Excerpted text →
^^^^^^^^
U.S. Customs and Border Protection data shows more than 10,000 pounds of fentanyl has been seized along the southwest border this year alone. Officials believe this year may surpass last fiscal year — and unlike in the past, officers say some fentanyl trying to get past border checkpoints looks like Skittles or SweeTarts.

Just 2 milligrams of fentanyl — roughly 10 to 15 grains of table salt — is enough to kill.  

An overdose shook Shaunna Jacobs awake from her addiction to prescription pills — heroin and fentanyl. 

"I was all alone, everyone was asleep and I woke up all by myself and it really scared me," she said. 

Now four years clean, she's worried about "rainbow fentanyl," a trend on the rise that warranted a warning from the Drug Enforcement Agency.

The DEA and law enforcement officers reported seizing the brightly colored fentanyl in at least 21 states.
^^^^^^^^
Material →
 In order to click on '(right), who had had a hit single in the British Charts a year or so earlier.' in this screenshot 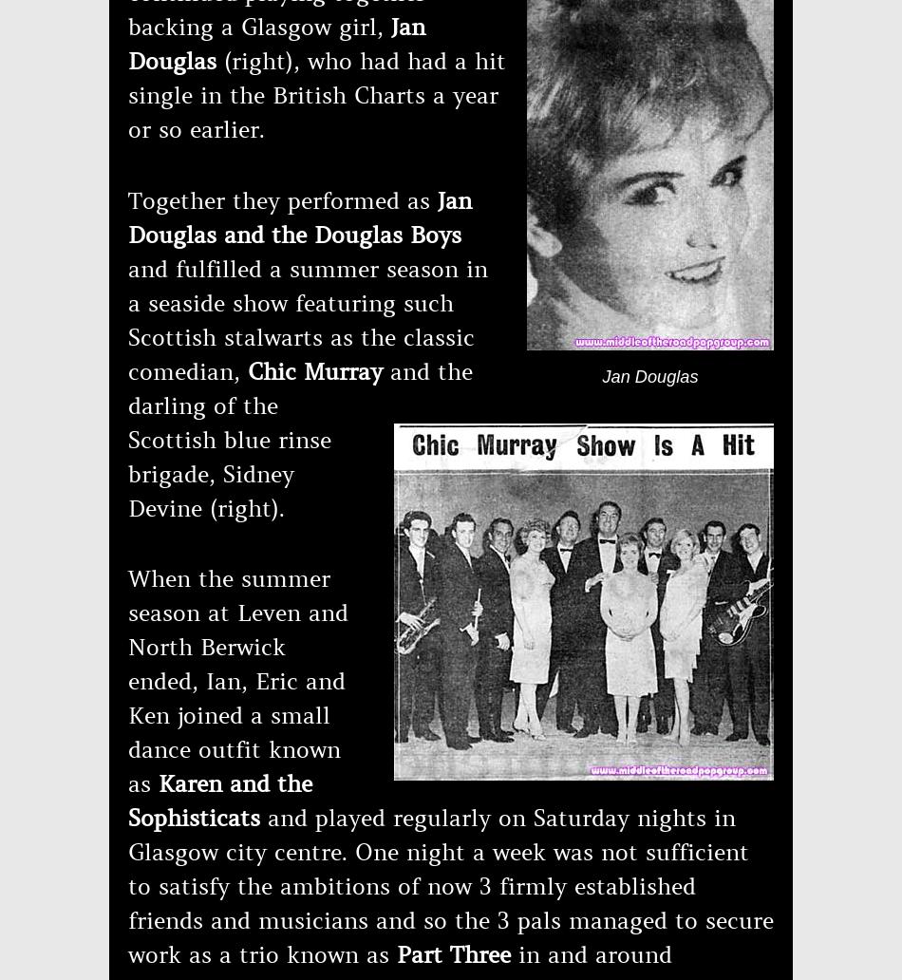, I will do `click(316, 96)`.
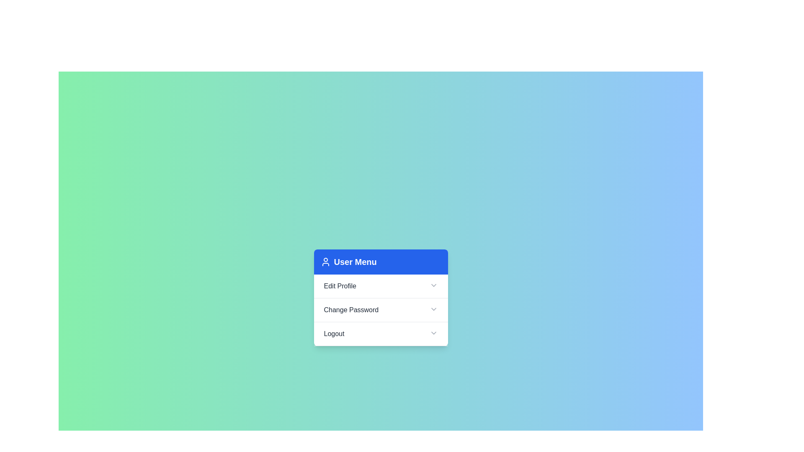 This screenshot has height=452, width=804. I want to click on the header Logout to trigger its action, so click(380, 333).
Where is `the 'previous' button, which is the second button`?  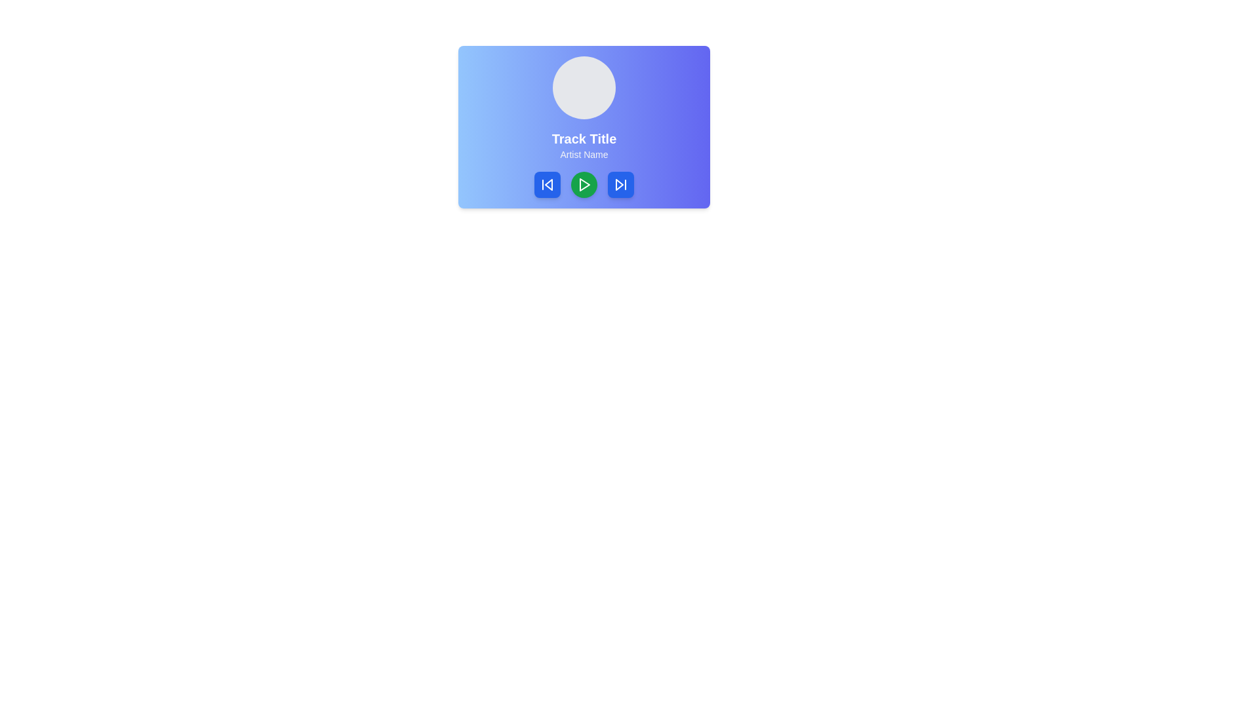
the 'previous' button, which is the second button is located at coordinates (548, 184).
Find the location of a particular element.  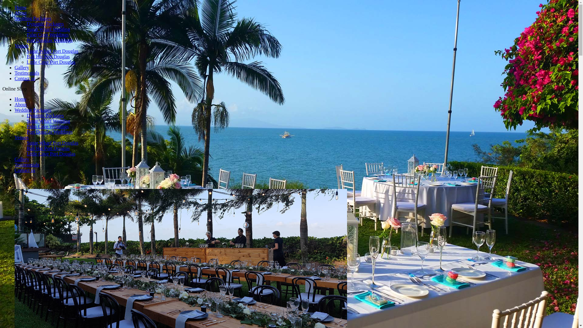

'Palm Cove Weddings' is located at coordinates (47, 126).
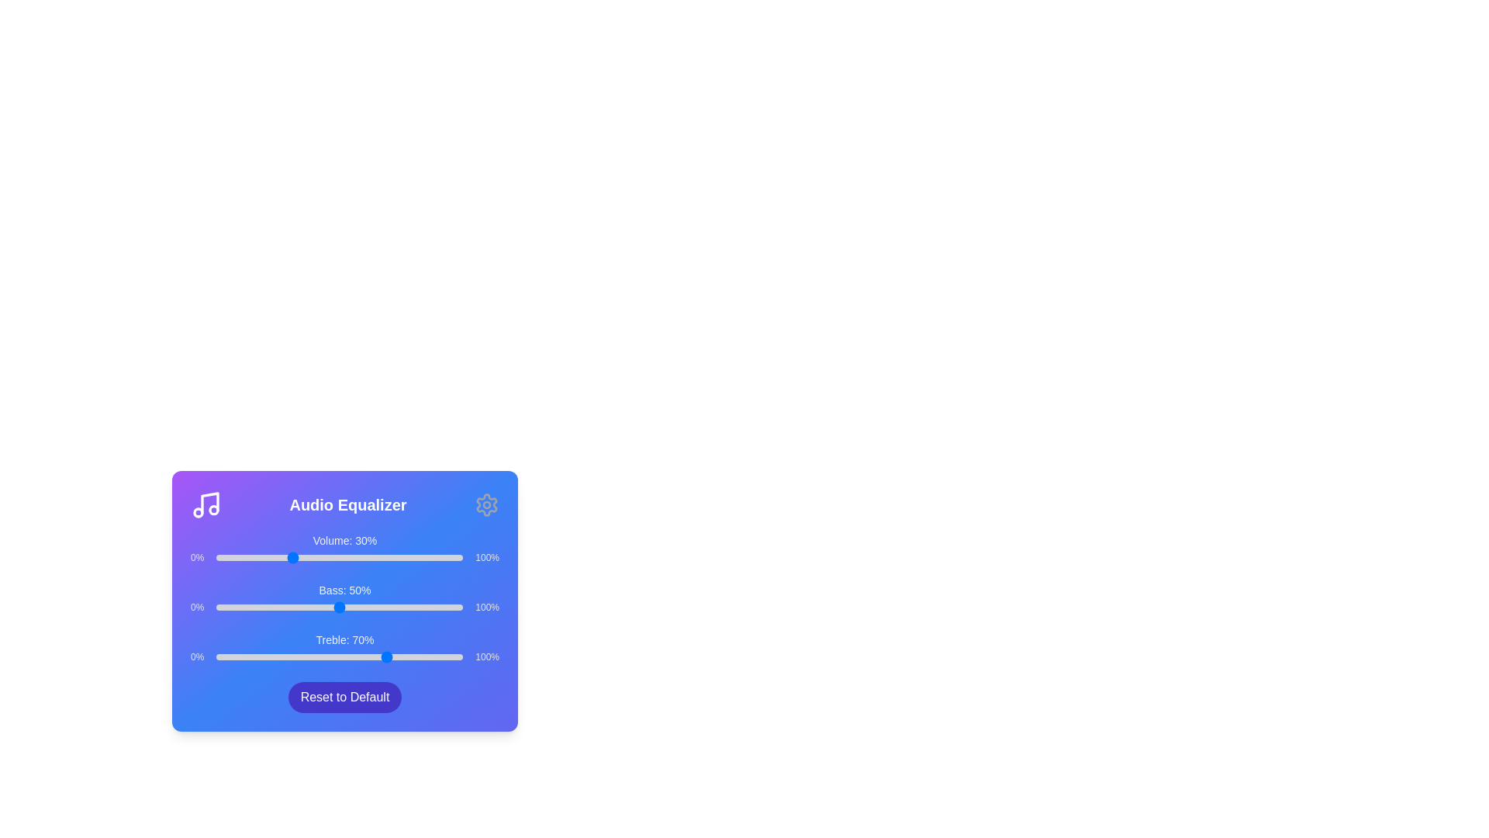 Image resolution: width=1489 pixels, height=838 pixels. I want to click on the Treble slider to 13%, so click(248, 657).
^^^^^^^^
Required work →
[a] Set down a passage from the fentanyl excerpt word for word. Begin at the words that contain "An overdose shook" and stop after "Drug Enforcement Agency.".
[b] According to the fentanyl excerpt, in how many states did the DEA and law enforcement officers report seizing the brightly colored fentanyl?
Work only from the fentanyl excerpt.

Per-task answers →
[a]
An overdose shook Shaunna Jacobs awake from her addiction to prescription pills — heroin and fentanyl. 

"I was all alone, everyone was asleep and I woke up all by myself and it really scared me," she said. 

Now four years clean, she's worried about "rainbow fentanyl," a trend on the rise that warranted a warning from the Drug Enforcement Agency.

[b] At least 21 states.